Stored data
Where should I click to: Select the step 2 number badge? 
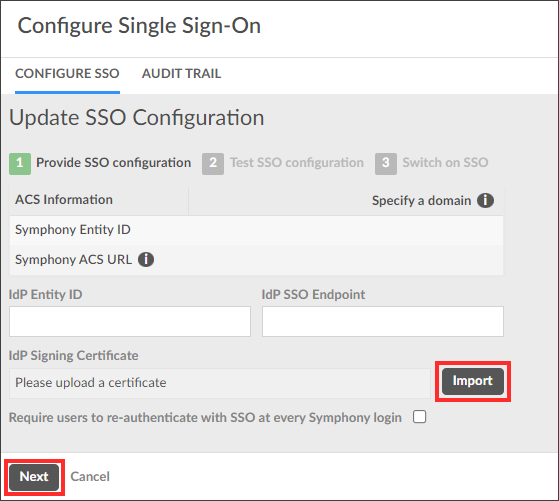click(x=213, y=164)
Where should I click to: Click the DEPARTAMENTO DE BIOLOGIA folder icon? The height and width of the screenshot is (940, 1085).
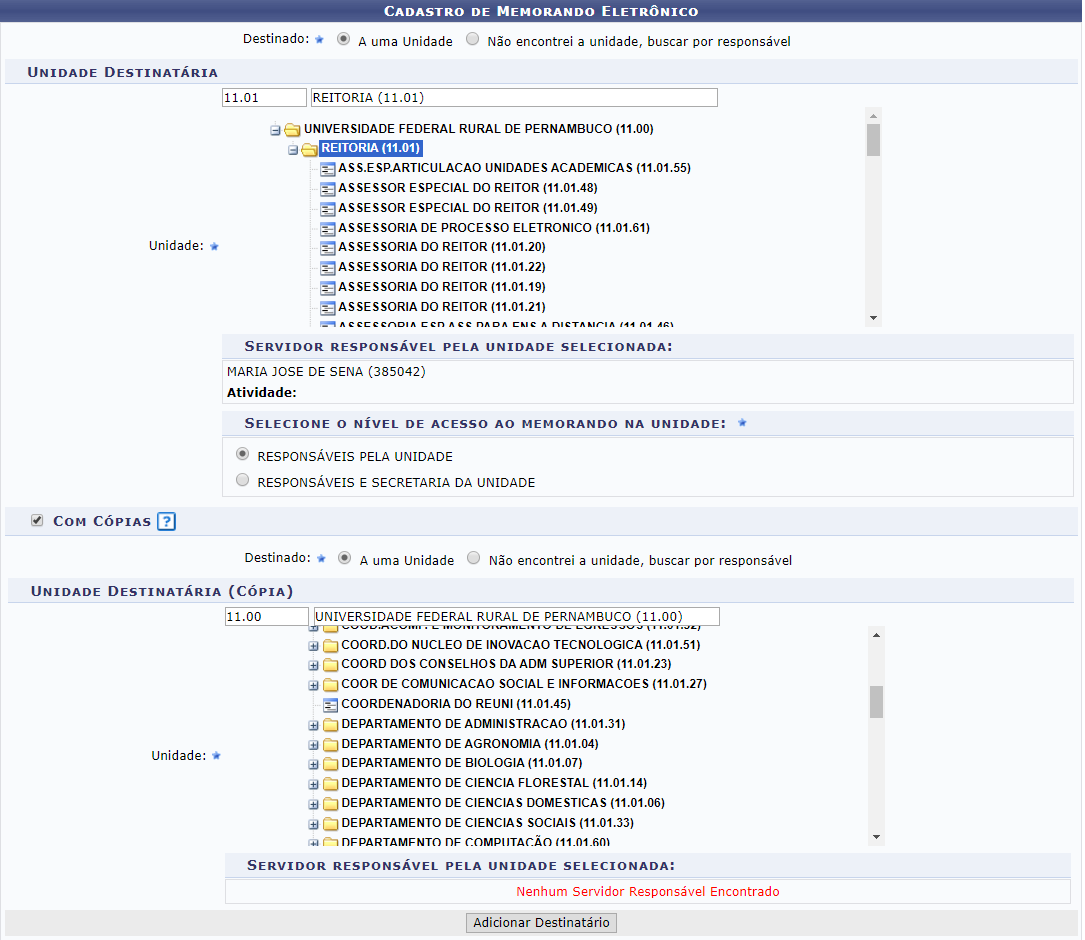(x=330, y=764)
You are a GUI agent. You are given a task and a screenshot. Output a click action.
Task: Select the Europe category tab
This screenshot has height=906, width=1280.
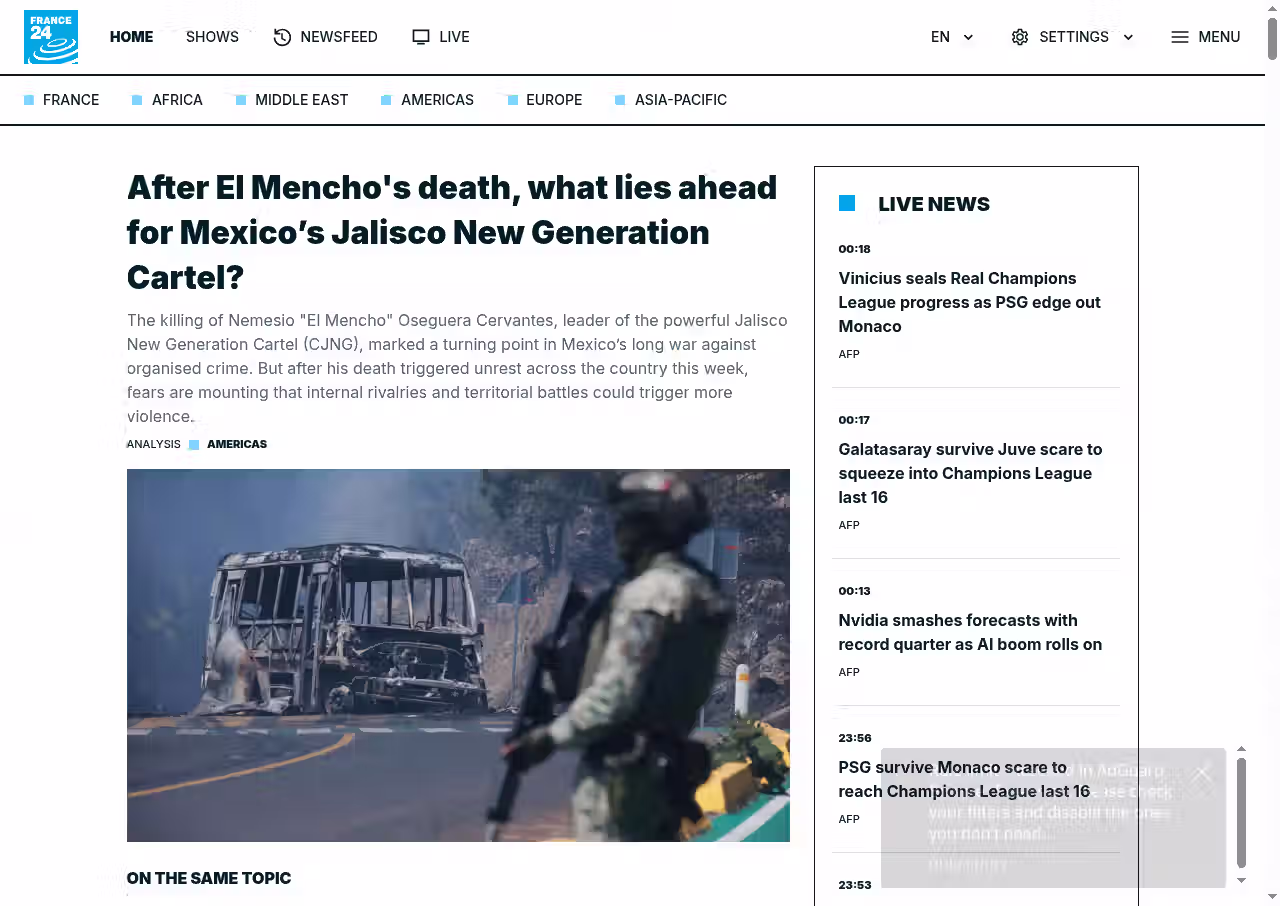(553, 100)
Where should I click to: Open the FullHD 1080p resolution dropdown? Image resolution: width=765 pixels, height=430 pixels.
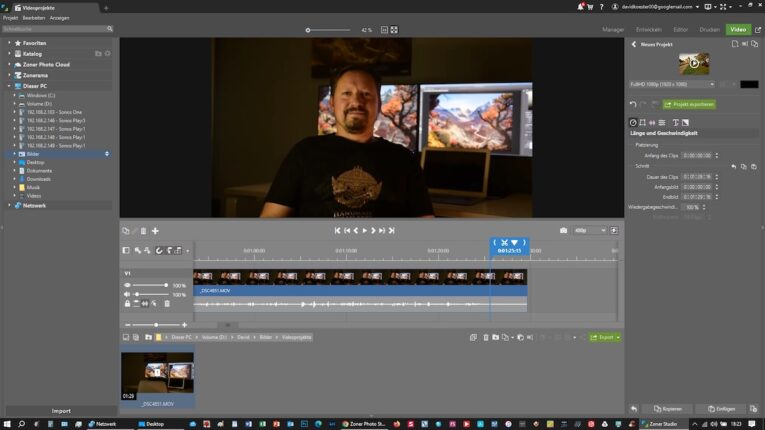[669, 85]
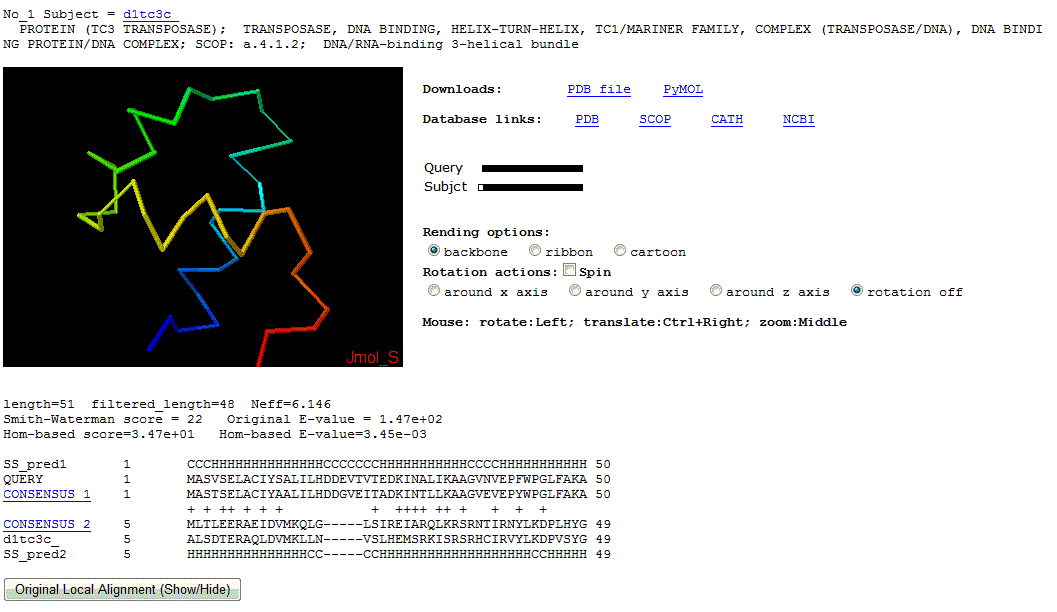
Task: Open the CATH database link
Action: pos(727,119)
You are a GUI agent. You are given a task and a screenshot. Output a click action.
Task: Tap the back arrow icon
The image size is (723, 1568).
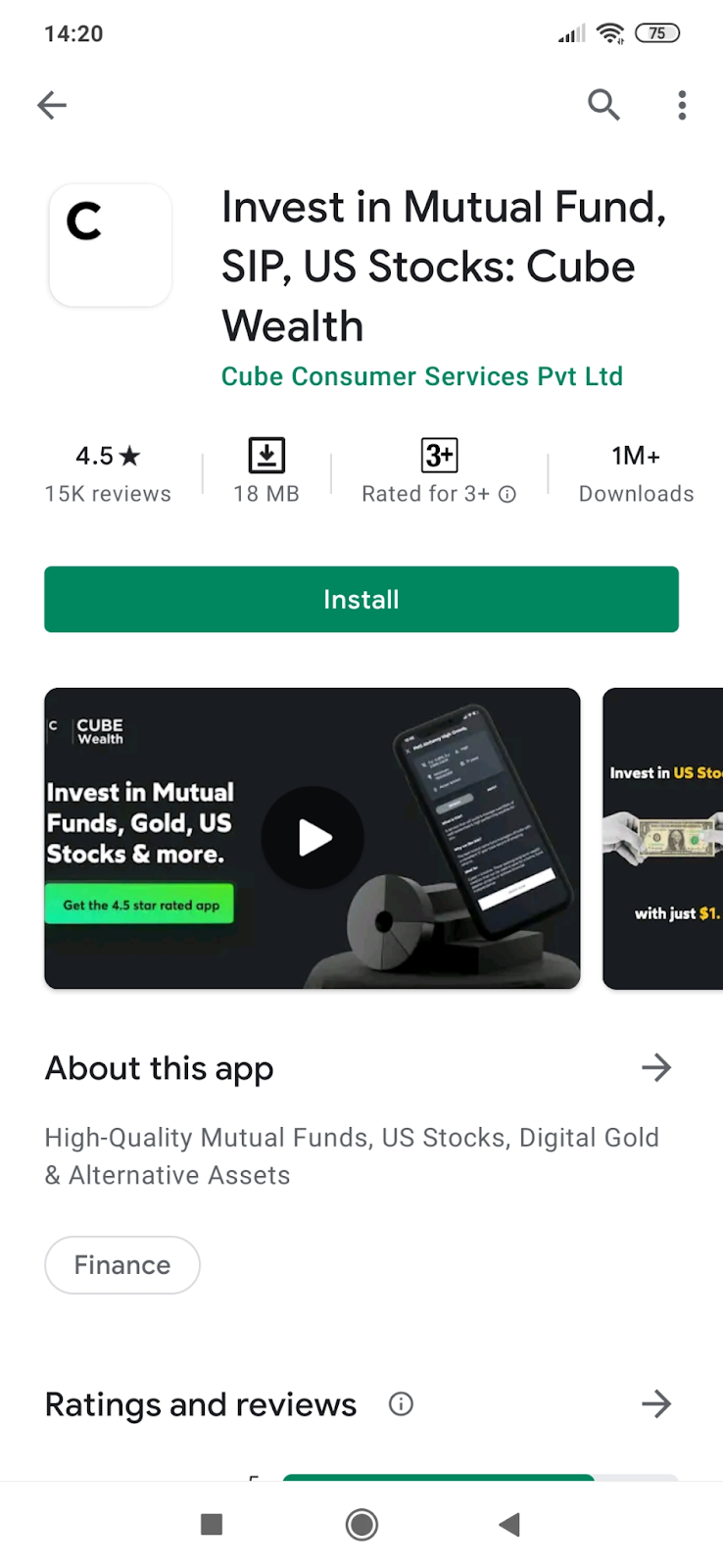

| Task directions |
Every line above should be duplicated exactly; the pictures are to be left out.

| Answer to the problem |
Where should I click to: Select the step 2 number badge? 
click(x=213, y=164)
Where should I click to: Click the DEPARTAMENTO DE BIOLOGIA folder icon? The height and width of the screenshot is (940, 1085).
(x=330, y=764)
You are a GUI agent. You are given a task and a screenshot. Output a click action.
Task: Select the Europe category tab
This screenshot has height=906, width=1280.
(553, 100)
Where should I click to: Open the FullHD 1080p resolution dropdown? Image resolution: width=765 pixels, height=430 pixels.
[669, 85]
Task: Open the CATH database link
Action: pos(727,119)
You are a GUI agent. You are given a task and a screenshot. Output a click action.
Task: Tap the back arrow icon
The image size is (723, 1568).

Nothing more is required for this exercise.